----- TASK INPUT -----

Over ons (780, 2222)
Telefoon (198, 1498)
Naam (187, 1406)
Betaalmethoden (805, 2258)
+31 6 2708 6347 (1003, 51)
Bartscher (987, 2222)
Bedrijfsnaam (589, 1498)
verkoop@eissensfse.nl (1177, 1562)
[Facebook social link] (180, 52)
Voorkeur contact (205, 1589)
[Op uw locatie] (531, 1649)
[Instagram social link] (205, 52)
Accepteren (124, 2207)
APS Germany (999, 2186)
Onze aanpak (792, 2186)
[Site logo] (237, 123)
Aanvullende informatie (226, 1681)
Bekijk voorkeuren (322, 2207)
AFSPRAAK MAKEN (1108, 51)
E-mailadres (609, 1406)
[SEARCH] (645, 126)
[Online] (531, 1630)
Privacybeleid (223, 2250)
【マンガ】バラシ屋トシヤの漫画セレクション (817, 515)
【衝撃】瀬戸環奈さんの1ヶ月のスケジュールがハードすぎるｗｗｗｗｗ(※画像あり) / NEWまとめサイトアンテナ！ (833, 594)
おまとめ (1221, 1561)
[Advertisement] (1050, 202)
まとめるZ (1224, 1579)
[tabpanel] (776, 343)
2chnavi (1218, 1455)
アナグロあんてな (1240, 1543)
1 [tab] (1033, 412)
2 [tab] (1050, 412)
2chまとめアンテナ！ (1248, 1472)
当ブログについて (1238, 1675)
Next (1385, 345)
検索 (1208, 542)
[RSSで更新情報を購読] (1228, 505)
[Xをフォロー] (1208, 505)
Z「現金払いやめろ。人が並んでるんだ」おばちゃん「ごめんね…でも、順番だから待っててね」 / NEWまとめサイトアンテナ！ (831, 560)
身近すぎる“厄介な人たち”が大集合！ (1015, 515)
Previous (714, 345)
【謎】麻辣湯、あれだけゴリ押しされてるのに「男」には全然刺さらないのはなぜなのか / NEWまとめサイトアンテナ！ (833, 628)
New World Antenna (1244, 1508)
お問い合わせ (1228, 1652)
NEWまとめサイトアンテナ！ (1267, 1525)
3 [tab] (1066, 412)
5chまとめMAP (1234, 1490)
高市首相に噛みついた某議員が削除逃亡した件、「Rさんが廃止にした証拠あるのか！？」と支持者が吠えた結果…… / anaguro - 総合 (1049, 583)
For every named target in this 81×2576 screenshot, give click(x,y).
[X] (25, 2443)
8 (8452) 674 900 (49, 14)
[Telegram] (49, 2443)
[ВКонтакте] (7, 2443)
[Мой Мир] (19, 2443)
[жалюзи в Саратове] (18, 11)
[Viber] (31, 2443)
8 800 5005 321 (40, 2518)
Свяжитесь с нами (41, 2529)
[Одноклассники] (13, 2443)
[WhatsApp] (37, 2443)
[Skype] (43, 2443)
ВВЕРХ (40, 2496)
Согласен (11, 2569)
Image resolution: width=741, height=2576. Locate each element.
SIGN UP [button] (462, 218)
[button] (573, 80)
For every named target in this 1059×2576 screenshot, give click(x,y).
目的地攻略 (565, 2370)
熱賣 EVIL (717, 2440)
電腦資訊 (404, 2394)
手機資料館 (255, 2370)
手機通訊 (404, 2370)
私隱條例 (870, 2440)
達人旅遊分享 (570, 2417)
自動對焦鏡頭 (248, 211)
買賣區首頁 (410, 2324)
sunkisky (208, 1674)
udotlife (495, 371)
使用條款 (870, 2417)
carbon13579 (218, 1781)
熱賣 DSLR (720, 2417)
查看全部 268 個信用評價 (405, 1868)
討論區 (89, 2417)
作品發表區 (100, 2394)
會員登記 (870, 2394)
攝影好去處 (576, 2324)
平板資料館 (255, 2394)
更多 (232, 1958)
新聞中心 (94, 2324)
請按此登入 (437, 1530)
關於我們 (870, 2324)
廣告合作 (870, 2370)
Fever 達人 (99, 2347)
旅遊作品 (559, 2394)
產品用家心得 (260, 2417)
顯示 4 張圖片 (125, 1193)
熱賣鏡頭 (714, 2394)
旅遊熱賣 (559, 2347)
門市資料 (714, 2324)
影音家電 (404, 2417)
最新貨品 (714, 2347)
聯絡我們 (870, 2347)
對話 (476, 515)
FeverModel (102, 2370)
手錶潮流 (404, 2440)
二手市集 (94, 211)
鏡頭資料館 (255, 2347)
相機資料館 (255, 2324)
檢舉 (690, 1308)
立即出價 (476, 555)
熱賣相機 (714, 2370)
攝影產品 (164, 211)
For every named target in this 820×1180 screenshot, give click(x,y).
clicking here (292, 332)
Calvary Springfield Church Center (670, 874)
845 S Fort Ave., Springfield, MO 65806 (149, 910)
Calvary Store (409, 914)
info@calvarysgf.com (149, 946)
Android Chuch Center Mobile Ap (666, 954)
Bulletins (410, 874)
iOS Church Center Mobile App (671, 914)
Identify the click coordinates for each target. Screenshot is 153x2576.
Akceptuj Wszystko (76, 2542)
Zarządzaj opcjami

-----

YOUR OBJECTIVE - Using the data above, restate word for word the lines from its opening line through the line that contains "5chまとめMAP (1234, 1490)", and no more.

WRITTEN RESPONSE -
Over ons (780, 2222)
Telefoon (198, 1498)
Naam (187, 1406)
Betaalmethoden (805, 2258)
+31 6 2708 6347 (1003, 51)
Bartscher (987, 2222)
Bedrijfsnaam (589, 1498)
verkoop@eissensfse.nl (1177, 1562)
[Facebook social link] (180, 52)
Voorkeur contact (205, 1589)
[Op uw locatie] (531, 1649)
[Instagram social link] (205, 52)
Accepteren (124, 2207)
APS Germany (999, 2186)
Onze aanpak (792, 2186)
[Site logo] (237, 123)
Aanvullende informatie (226, 1681)
Bekijk voorkeuren (322, 2207)
AFSPRAAK MAKEN (1108, 51)
E-mailadres (609, 1406)
[SEARCH] (645, 126)
[Online] (531, 1630)
Privacybeleid (223, 2250)
【マンガ】バラシ屋トシヤの漫画セレクション (817, 515)
【衝撃】瀬戸環奈さんの1ヶ月のスケジュールがハードすぎるｗｗｗｗｗ(※画像あり) / NEWまとめサイトアンテナ！ (833, 594)
おまとめ (1221, 1561)
[Advertisement] (1050, 202)
まとめるZ (1224, 1579)
[tabpanel] (776, 343)
2chnavi (1218, 1455)
アナグロあんてな (1240, 1543)
1 [tab] (1033, 412)
2 [tab] (1050, 412)
2chまとめアンテナ！ (1248, 1472)
当ブログについて (1238, 1675)
Next (1385, 345)
検索 (1208, 542)
[RSSで更新情報を購読] (1228, 505)
[Xをフォロー] (1208, 505)
Z「現金払いやめろ。人が並んでるんだ」おばちゃん「ごめんね…でも、順番だから待っててね」 / NEWまとめサイトアンテナ！ (831, 560)
身近すぎる“厄介な人たち”が大集合！ (1015, 515)
Previous (714, 345)
【謎】麻辣湯、あれだけゴリ押しされてるのに「男」には全然刺さらないのはなぜなのか / NEWまとめサイトアンテナ！ (833, 628)
New World Antenna (1244, 1508)
お問い合わせ (1228, 1652)
NEWまとめサイトアンテナ！ (1267, 1525)
3 [tab] (1066, 412)
5chまとめMAP (1234, 1490)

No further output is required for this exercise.